Auch Butter wurde vor kurzem unter dem Stichwort „dauerhafte Preissenkung“ beworben. Die tatsächliche Preisentwicklung zeigt jedoch starke Schwankungen. Beispiel: Die Butter von „Milsani“ bei Aldi kostet derzeit so viel wie im März 2023. Auch bei Rewe liegt der Preis für Süßrahmbutter leicht über dem Niveau von Juli 2024. Laut Brancheninformationen sind die gesunkenen Preise auf ein hohes Milchaufkommen und steigende Fettgehalte zurückzuführen. Gleichzeitig stehen Molkereien offenbar unter hohem Preisdruck. Handelsunternehmen kaufen offenbar bereits seit mehreren Monaten günstiger ein, geben die Preisvorteile jedoch erst jetzt an die Kund:innen weiter.
Grundsätzliche Preisentwicklung bleibt angespannt
Trotz einzelner Preisnachlässe bei ausgewählten Produkten bleibt das allgemeine Preisniveau für Lebensmittel hoch. Laut foodwatch liegt ein Standard-Warenkorb bei Aldi derzeit rund 35 Prozent über dem Niveau von 2022. In den vergangen zwei Jahren sei der Preis zwar nur noch leicht gestiegen, aber Energie- und Rohstoffkosten seien seit längerer Zeit rückläufig, so foodwatch. Auch die allgemeine Teuerungsrate für Lebensmittel liege weiterhin über der Inflationsrate.

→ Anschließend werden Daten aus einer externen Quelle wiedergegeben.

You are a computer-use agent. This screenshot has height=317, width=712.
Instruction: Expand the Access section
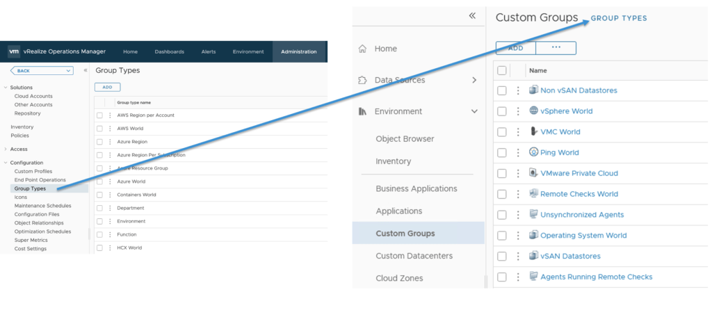pyautogui.click(x=6, y=149)
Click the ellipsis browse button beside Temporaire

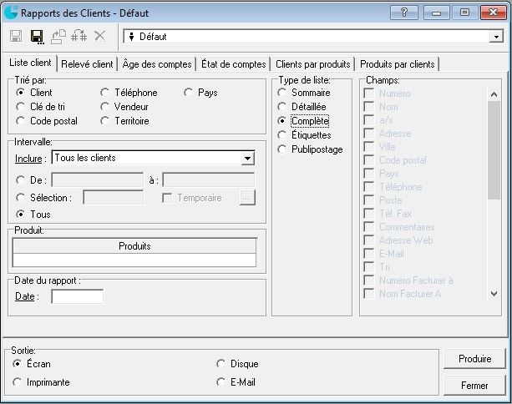tap(246, 198)
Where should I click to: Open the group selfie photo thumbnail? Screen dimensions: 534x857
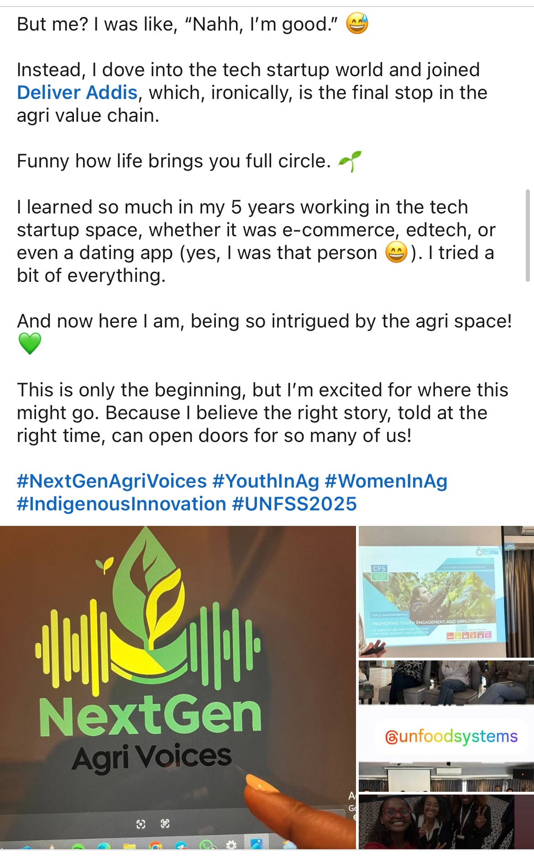446,821
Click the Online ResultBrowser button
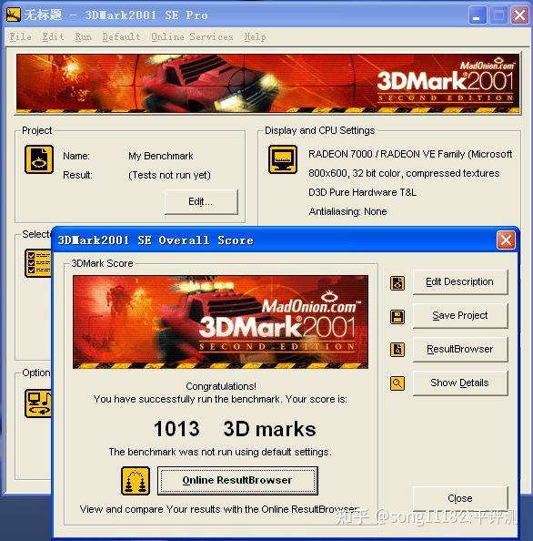 (237, 481)
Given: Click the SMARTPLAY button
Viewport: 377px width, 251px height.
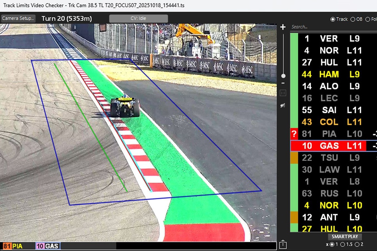Looking at the screenshot, I should click(x=345, y=237).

foodwatch fordert eine transparente und überprüfbare Preisgestaltung. Wer mit dauerhaft niedrigen Preisen werbe, müsse diese Versprechen auch einhalten – temporäre Rabatte dürfen nicht als „dauerhaft“ bezeichnet werden. Eine Preiswerbung, die wenige Wochen nach der Ankündigung wieder kassiert wird, sei irreführend und müsse rechtlich unterbunden werden.
Wenn Preise gesenkt würden, dann doch bitte nicht bei Süßwaren, Alkohol und Fertiggerichten – sondern bei gesunden Lebensmitteln, forderte foodwatch. Frisches Obst, Gemüse und Hülsenfrüchte müssten für alle Menschen bezahlbar sein.
Die Verbraucherorganisation forderte die Bundesregierung auf, die Mehrwertsteuer auf pflanzliche, unverarbeitete Grundnahrungsmittel vollständig zu streichen. Eine gesunde Ernährung dürfe nicht am Geldbeutel scheitern – sie müsse allen Menschen zugänglich sein.